The required output is all lines below that contain the word "computer".

[Extracted data entries]
------------------------------

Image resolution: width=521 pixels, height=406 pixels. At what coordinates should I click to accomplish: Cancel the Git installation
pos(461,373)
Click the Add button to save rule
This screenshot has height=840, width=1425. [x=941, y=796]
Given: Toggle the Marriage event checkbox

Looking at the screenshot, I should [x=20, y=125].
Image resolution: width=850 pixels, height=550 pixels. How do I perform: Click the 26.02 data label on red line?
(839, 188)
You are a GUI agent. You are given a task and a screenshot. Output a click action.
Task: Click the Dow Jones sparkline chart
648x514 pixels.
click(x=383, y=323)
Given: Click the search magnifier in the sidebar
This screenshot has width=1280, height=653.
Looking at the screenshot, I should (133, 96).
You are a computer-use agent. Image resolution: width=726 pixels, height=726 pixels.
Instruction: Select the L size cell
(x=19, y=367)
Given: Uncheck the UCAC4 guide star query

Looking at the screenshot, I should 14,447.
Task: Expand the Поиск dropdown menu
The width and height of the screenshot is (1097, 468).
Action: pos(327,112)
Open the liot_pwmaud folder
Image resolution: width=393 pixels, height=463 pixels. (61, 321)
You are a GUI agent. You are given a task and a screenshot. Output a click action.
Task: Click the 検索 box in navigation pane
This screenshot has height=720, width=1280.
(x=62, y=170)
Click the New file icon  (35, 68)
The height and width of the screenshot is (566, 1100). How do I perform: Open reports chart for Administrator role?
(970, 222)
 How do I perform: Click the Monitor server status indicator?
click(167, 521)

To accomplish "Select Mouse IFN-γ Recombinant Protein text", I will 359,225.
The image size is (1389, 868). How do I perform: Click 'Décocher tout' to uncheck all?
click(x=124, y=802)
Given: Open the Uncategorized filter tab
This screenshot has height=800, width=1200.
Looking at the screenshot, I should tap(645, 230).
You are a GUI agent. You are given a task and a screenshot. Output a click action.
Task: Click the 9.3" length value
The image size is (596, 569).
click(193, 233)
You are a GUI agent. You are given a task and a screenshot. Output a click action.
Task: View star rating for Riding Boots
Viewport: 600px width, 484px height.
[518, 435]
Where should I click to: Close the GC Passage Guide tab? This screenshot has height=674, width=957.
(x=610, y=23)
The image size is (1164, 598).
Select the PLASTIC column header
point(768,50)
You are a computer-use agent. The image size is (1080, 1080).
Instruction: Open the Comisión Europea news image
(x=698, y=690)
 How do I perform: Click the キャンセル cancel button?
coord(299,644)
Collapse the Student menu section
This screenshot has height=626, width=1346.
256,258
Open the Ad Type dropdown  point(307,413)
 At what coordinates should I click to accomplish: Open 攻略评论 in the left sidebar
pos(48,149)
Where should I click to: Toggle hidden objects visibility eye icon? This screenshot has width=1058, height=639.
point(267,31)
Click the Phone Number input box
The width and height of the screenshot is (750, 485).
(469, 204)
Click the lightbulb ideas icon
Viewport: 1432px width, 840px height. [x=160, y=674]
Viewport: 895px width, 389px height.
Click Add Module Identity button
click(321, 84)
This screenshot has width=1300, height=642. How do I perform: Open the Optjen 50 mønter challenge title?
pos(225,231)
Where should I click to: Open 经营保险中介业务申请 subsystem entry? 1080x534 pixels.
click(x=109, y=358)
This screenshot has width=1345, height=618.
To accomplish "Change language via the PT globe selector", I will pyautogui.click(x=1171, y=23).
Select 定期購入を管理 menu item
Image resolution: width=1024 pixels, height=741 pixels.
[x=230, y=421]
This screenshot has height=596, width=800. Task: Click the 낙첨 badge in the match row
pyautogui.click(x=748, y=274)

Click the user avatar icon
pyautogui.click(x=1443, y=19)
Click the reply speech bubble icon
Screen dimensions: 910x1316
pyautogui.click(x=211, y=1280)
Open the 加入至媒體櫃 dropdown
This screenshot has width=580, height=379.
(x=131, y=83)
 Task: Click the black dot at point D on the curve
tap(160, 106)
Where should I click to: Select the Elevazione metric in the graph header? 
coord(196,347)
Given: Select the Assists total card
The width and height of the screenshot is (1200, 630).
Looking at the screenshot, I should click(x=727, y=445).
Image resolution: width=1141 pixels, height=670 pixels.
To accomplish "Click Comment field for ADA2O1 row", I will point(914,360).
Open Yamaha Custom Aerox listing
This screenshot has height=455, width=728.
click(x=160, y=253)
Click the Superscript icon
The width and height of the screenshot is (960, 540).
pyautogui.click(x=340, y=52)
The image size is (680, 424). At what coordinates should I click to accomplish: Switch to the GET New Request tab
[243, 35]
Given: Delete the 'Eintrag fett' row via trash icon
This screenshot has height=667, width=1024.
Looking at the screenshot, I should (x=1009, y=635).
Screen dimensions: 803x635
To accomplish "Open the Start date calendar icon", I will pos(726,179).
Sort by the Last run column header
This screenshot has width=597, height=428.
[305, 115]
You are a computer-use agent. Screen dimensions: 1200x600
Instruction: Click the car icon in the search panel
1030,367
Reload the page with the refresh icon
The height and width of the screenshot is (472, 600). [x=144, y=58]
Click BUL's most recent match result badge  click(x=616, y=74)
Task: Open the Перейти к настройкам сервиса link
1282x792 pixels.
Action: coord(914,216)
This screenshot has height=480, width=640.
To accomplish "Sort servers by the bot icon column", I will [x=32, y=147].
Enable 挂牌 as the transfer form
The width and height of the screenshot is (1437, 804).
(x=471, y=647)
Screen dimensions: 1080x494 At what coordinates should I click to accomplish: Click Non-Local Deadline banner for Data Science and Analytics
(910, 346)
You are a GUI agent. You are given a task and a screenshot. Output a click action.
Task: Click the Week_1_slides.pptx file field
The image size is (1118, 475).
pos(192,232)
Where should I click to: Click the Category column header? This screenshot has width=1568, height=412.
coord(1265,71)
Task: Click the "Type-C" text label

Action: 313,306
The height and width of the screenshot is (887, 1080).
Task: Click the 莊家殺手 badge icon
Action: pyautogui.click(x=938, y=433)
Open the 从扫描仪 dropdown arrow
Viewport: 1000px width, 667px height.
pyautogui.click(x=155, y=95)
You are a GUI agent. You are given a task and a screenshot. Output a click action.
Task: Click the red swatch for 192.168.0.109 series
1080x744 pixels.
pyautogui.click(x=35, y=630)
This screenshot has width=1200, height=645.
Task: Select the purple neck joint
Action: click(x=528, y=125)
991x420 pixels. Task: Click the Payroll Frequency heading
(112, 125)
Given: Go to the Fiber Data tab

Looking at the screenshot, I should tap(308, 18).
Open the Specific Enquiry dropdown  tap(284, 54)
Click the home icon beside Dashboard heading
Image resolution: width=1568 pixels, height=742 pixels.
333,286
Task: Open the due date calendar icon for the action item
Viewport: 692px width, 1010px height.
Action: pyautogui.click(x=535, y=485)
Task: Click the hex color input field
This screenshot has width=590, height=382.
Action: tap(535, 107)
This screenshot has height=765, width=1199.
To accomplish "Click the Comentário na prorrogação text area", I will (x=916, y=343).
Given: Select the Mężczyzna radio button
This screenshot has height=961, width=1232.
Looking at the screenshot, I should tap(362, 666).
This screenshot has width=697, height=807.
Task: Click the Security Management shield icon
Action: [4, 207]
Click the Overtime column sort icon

------------------------------

▶ _ANSWER BELOW_
You are a computer-use agent. Image resolution: width=726 pixels, height=726 pixels.
You are a computer-use agent. The image size is (1080, 1080).
You are a computer-use agent. Screen dimensions: 1200x600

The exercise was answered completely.